◆ **Action item**: Your task is to return the line containing "Task: Click Rob Yedlin's profile avatar icon" and each line after it through the end of the entries, exactly, with no other lines.

Dataset entries
- Opening Delimiter -
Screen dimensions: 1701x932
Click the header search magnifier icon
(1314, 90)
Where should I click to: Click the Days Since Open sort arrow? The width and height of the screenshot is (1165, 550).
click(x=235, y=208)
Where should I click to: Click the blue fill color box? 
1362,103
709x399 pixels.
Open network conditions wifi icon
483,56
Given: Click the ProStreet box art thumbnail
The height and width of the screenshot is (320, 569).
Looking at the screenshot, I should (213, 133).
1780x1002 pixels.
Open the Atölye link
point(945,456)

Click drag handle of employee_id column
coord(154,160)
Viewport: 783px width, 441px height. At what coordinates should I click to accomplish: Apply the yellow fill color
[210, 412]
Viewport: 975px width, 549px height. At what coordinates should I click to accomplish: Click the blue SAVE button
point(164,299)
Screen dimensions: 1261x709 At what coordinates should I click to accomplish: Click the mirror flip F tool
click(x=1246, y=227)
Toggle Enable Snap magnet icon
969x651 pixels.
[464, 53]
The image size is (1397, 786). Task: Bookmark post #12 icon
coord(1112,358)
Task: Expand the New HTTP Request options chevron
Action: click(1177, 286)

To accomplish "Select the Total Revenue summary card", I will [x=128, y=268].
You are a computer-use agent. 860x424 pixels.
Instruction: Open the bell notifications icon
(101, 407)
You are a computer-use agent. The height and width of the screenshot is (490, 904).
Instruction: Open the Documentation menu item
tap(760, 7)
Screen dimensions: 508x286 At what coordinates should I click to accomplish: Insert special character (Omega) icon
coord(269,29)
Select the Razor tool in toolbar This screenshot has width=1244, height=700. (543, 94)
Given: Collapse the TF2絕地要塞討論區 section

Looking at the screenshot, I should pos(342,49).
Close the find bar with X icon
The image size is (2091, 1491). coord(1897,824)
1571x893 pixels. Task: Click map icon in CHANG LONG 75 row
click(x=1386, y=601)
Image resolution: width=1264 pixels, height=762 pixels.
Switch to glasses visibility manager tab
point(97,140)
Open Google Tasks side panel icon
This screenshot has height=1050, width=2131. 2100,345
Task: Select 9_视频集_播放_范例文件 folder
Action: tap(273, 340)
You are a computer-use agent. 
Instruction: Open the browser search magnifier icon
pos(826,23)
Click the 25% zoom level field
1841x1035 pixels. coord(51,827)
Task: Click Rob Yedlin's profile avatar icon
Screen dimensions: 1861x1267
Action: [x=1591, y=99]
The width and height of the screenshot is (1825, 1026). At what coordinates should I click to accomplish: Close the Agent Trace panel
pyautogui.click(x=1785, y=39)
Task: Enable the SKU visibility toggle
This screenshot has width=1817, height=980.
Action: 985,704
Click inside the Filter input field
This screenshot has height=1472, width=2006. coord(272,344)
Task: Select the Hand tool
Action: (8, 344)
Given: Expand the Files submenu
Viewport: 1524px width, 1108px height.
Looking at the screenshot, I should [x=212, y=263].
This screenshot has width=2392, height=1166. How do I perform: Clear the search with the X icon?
- Closing Delimiter -
◆ **Response box**:
Task: Click Rob Yedlin's profile avatar icon
Screen dimensions: 1861x1267
Action: [x=1591, y=99]
The width and height of the screenshot is (1825, 1026). At what coordinates should I click to accomplish: Close the Agent Trace panel
pyautogui.click(x=1785, y=39)
Task: Enable the SKU visibility toggle
This screenshot has width=1817, height=980.
Action: 985,704
Click inside the Filter input field
This screenshot has height=1472, width=2006. coord(272,344)
Task: Select the Hand tool
Action: (8, 344)
Given: Expand the Files submenu
Viewport: 1524px width, 1108px height.
Looking at the screenshot, I should [x=212, y=263].
This screenshot has width=2392, height=1166. How do I perform: Clear the search with the X icon?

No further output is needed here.